■ **INSTRUCTIONS TO FOLLOW**: Report how many lines in the following entries contain "agent". Nothing else should be given.

■ **LISTED RECORDS**:
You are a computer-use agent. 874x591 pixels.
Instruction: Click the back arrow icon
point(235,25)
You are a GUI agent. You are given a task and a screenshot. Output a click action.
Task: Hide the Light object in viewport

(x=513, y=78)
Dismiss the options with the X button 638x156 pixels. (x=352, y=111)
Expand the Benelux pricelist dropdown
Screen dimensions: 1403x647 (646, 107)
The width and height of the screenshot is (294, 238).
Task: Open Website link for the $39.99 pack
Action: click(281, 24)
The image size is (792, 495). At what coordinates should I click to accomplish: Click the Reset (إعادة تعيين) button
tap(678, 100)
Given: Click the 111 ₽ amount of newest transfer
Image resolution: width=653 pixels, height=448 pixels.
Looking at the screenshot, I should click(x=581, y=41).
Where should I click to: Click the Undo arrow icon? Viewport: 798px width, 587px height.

==

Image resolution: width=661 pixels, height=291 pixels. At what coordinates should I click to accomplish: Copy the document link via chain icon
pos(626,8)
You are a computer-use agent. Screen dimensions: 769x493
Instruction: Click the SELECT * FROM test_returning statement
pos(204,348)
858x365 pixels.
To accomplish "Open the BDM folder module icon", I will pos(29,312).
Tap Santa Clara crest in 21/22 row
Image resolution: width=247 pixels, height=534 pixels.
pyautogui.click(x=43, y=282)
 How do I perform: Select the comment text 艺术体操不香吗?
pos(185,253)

--

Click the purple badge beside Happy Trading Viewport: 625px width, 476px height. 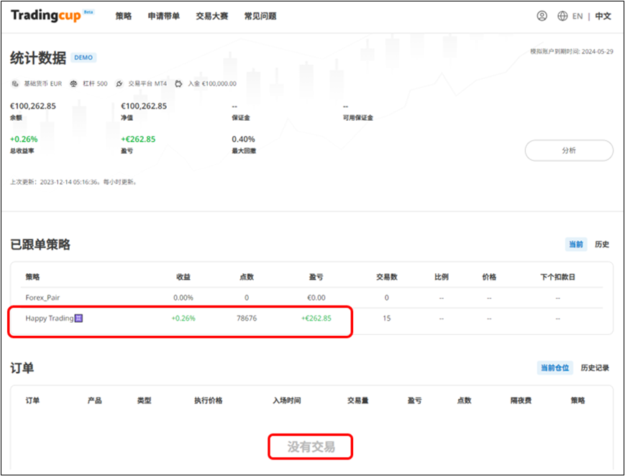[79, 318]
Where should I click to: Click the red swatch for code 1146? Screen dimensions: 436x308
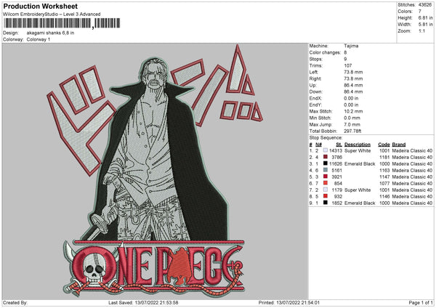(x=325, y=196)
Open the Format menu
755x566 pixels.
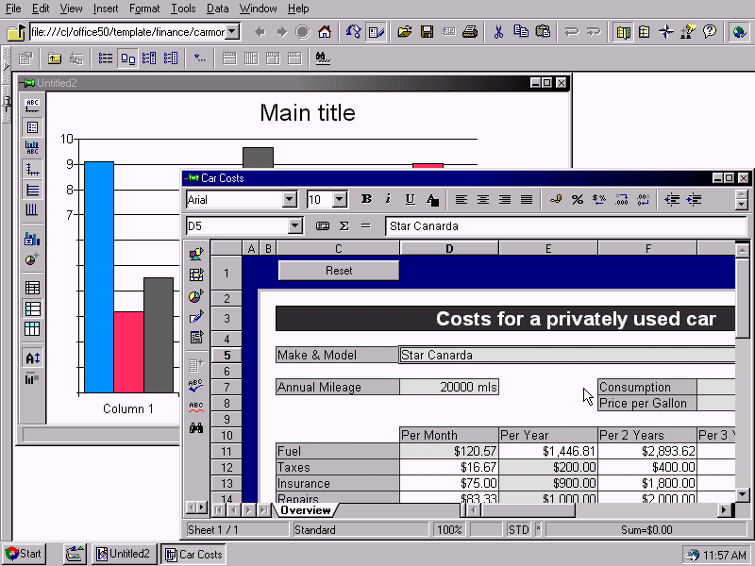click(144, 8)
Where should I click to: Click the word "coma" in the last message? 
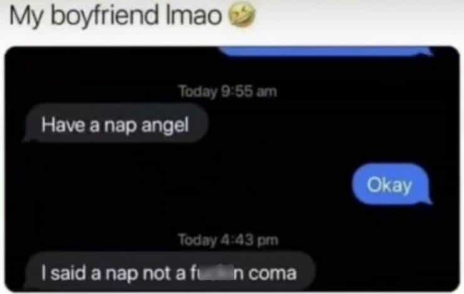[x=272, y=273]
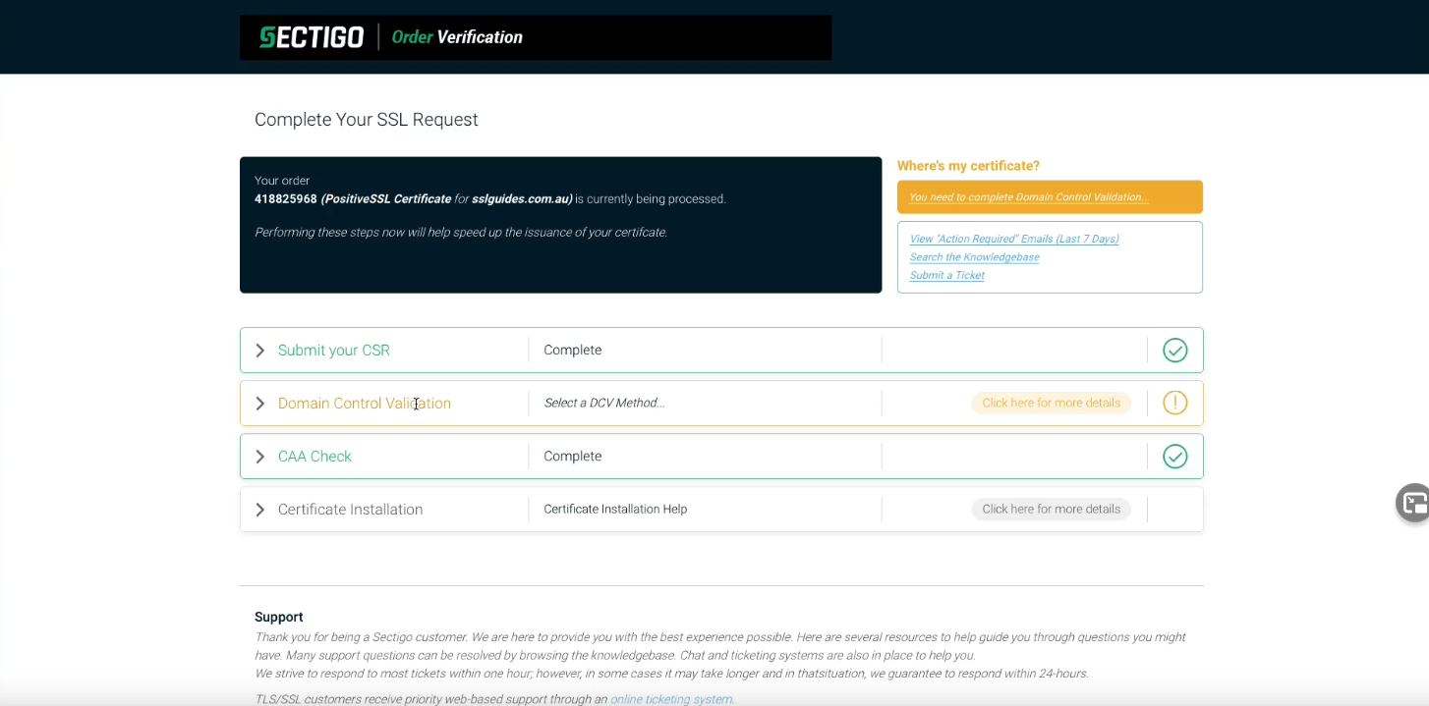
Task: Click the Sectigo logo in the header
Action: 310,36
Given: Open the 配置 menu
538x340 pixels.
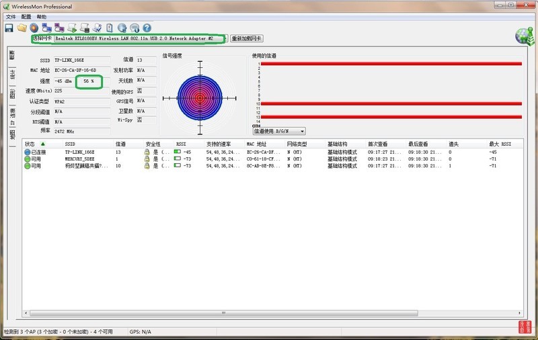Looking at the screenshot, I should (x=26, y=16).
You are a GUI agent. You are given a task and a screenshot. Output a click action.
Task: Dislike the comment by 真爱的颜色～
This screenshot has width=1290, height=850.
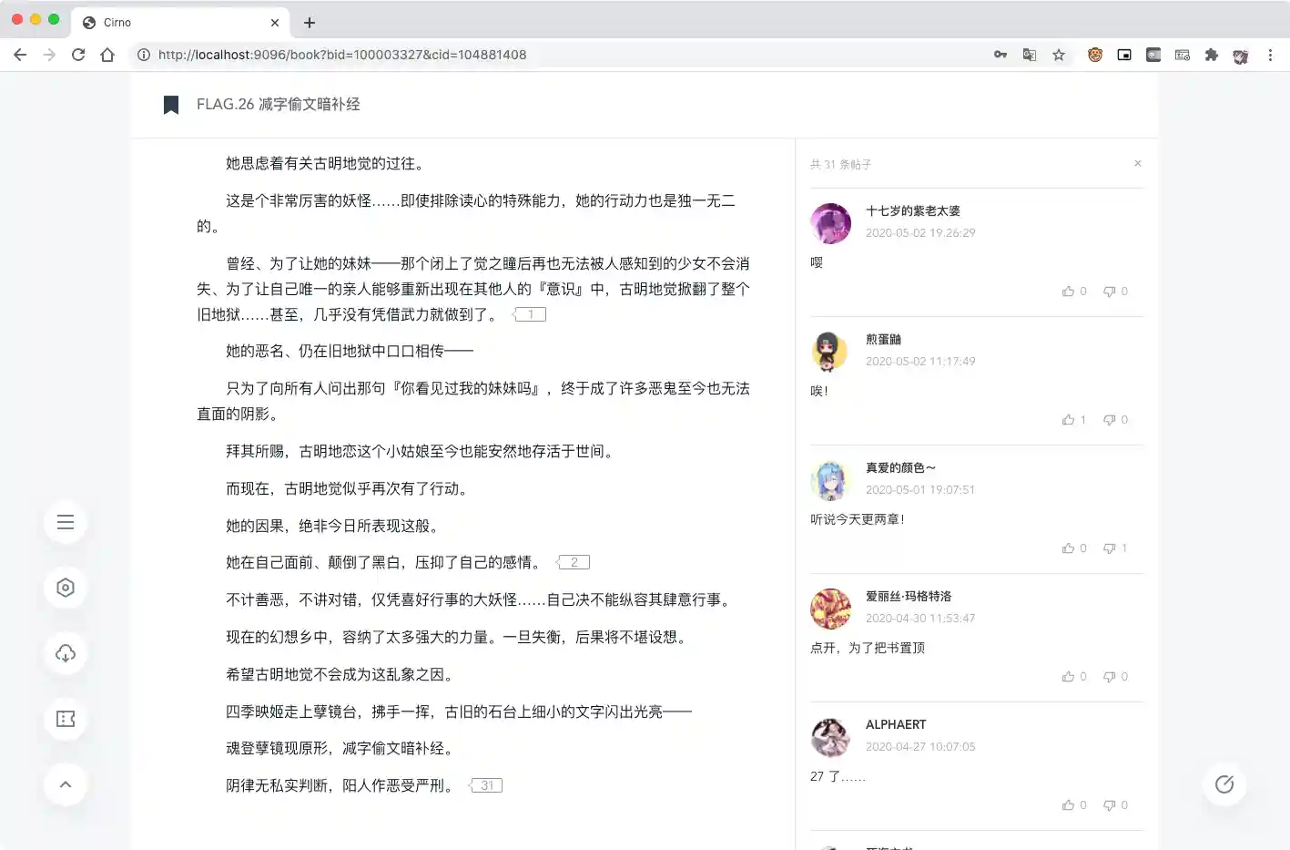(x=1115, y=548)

■ **WRITTEN ANSWER**: 4